Nearly $10 million worth of contracts between the Office of Early Childhood (OEC) and outside vendors were finally signed by the state agency up to eight months after the contract’s execution date due to a lengthy, bureaucratic process, according to a report by the state auditors, which also found several other contracting issues within the OEC.
Sixteen contracts totaling $9.7 million were signed between one and eight months after the contract execution date, which, “increased risk of noncompliance,” according to the auditors. However, the OEC, in their response, described a lengthy process through which the OEC can finally sign a contract.
According to the OEC, under a 2015 memorandum of understanding, OEC contracts first go to the Central Contracting Unit of the Department of Mental Health and Addiction Services (DMHAS), before heading over to the Attorney General’s Office for review and execution.
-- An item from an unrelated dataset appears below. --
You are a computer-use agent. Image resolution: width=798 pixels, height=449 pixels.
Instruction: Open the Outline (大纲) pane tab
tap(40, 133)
That process, combined with an increasing number of contracts and staffing problems, contributed to the delay.
“As the number of OEC contracts increased over time, the staffing from CCU remained the same and challenges with timely execution surfaced,” the OEC wrote in its response. “Additionally, the structure established through the MOU made it difficult to fully manage the execution of OEC contracts, as the staff responsible for the contracting functions did not report to the OEC Grants and Contracts Unit Director.”
The OEC has since taken over contracting itself through the Grants and Contract Unit Director and is unwinding the 2015 MOU due to “staffing changes” at DMHAS since 2023.
Auditors found the office also did not properly monitor the subcontracting activities of one contractor with a $12.5 million contract. Additionally, another contractor with a $1 million contract did not obtain written bids for three subcontractors, failed to sign a $50,000 contract, and the agency did not obtain financial reports for four contracts totaling $1.2 million.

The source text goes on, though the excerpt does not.